Records from a dataset:
........
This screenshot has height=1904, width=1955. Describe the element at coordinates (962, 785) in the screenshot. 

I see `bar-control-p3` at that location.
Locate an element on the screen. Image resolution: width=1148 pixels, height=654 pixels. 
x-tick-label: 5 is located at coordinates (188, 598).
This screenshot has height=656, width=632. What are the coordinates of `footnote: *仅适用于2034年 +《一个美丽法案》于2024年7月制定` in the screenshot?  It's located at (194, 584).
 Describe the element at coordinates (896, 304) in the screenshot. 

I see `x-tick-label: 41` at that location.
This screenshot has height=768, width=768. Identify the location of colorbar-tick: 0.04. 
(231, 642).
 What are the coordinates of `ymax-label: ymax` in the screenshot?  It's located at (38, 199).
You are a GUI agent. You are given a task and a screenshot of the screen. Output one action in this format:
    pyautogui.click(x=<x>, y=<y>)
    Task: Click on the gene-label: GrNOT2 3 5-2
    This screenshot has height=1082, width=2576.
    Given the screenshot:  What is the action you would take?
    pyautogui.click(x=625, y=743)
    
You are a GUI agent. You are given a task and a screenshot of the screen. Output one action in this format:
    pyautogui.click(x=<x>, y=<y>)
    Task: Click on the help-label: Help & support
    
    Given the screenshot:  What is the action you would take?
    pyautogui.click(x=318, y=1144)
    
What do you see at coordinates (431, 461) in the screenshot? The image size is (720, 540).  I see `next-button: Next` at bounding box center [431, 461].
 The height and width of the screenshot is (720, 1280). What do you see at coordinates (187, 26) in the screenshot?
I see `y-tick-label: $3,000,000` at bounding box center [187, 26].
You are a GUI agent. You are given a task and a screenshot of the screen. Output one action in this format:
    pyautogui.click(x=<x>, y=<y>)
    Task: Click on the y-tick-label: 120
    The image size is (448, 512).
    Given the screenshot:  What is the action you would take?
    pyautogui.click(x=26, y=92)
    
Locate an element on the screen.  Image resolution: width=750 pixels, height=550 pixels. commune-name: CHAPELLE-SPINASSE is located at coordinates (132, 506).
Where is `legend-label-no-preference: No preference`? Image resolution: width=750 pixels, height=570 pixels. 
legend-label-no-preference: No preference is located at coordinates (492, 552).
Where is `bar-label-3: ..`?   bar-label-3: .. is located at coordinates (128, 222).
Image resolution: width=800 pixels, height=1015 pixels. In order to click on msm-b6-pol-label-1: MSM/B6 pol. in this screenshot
........
What is needed:
Count the lines in the records above that contain the string "coordinates", paying attention to case, and reply with only the number.

Problem solution:
10